Farming with ducks and dairy goats, chickens and children.

A Milk Machine.

Posted on | May 1, 2011 | 1 Comment

Despite her impressive lineage and a beautiful udder, Magenta is not producing much milk.  I was a bit concerned when I saw her kicking her babies away whenever they tried to nurse.  I was really concerned when the kids started suckling any part of exposed human skin when we went into the kidding barn to visit them.  And although they appeared to be growing and vigorous, they were gobbling grain when they were only a week old.  As if it was the only thing they got to eat.

I usually start milking 3 weeks after kids are born.  I think it gives the mom and babies some good bonding time before I start separating them at night so I can milk in the morning.  But at the 2 week mark I put Magenta on the stand.  My plan was to milk her out and then give a bottle to the smallest of her triplets, if not all three of them.

Imagine my surprise when her firm, full looking udder was almost empty.  She didn’t have any signs of mastitis, just no milk.  I examined her teats for cracks or tenderness.  I checked her orifices for blockages.  I massaged her udder and talked soothingly to encourage her milk let down.  I topped off her grain with a bit of scratch.  I milked and milked and milked until I had a whopping 1 ounce of milk in the bucket.  And the whole time, I was fending off 3 starving babies with my feet, elbows, and knees to get the job done.

She kicked, stepped off the side of the stand, and pulled her head in the stanchion until she choked.

But the only way to stimulate milk production is to either milk frequently or let babies nurse frequently.  Since she wouldn’t allow nursing, that meant it was up to me.  For several days I punished us with this unsuccessful process.  It was exhausting.  Frustrating……..STUPID!
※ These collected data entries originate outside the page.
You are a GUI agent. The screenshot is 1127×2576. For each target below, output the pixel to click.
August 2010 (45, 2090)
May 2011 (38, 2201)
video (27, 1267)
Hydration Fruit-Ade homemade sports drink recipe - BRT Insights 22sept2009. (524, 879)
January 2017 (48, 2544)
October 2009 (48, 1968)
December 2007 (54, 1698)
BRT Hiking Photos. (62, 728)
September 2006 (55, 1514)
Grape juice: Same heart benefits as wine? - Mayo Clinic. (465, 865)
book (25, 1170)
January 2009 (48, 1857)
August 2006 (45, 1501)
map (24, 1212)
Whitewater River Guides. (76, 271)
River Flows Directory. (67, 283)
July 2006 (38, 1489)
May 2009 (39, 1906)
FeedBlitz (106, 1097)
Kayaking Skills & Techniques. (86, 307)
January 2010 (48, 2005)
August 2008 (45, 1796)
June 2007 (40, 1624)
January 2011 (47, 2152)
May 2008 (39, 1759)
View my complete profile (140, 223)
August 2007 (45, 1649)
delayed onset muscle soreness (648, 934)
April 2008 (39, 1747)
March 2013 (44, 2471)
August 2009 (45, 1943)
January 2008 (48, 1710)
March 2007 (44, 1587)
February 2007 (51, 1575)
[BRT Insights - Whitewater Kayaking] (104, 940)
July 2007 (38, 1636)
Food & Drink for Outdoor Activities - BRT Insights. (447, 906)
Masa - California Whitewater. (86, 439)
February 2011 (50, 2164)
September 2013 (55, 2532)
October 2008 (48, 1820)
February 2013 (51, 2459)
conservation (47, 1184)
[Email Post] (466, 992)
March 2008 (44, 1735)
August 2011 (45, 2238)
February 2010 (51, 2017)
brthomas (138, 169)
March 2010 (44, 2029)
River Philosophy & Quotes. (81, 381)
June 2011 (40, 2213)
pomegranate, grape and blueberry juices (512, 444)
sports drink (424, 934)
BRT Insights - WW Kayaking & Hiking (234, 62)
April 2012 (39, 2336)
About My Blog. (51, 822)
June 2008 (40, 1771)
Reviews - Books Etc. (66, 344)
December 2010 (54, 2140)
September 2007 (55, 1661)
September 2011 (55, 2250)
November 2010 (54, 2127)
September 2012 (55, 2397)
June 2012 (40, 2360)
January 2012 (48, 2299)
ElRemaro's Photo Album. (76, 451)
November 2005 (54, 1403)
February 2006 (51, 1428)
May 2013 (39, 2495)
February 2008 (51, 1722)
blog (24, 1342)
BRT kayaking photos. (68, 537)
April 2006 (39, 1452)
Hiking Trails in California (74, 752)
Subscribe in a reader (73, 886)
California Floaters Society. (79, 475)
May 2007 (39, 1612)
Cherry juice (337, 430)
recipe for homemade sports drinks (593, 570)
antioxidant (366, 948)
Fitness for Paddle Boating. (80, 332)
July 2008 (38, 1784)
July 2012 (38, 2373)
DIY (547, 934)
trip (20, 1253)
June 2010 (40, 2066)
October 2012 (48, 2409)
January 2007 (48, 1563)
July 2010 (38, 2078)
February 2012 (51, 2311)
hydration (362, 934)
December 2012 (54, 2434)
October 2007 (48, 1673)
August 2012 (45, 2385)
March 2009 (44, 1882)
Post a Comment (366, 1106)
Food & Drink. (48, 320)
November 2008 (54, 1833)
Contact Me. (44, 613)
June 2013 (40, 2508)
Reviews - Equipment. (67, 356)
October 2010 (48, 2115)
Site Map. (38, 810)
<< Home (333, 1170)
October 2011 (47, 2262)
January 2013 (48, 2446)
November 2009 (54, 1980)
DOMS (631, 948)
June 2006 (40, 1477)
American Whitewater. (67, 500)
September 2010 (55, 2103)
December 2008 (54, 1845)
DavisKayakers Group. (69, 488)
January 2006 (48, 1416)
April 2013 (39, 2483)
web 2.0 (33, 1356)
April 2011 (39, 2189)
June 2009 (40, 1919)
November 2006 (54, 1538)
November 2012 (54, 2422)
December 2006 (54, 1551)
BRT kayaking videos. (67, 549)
The babies needed milk.  Magenta needed milking.  What I really needed was a milking machine.  A free one.  Which I just happened to have.

Voila!

Babies fed milk.  Check!  Magenta’s udder stimulated.  Check!  Me off busy doing other farm chores instead of torturing myself (and Magenta) at the milk stand.  Check!

I love it when a plan comes together, don’t you?

Comments

One Response to “A Milk Machine.”

  1. Annabelle
    May 2nd, 2011 @ 8:38 am

    yup, love it when we figure out how to make them work! what DO other people do with their time? They don’t look around and see two men visiting the farm with their families and ask them to hold down a strong buckling to be banded?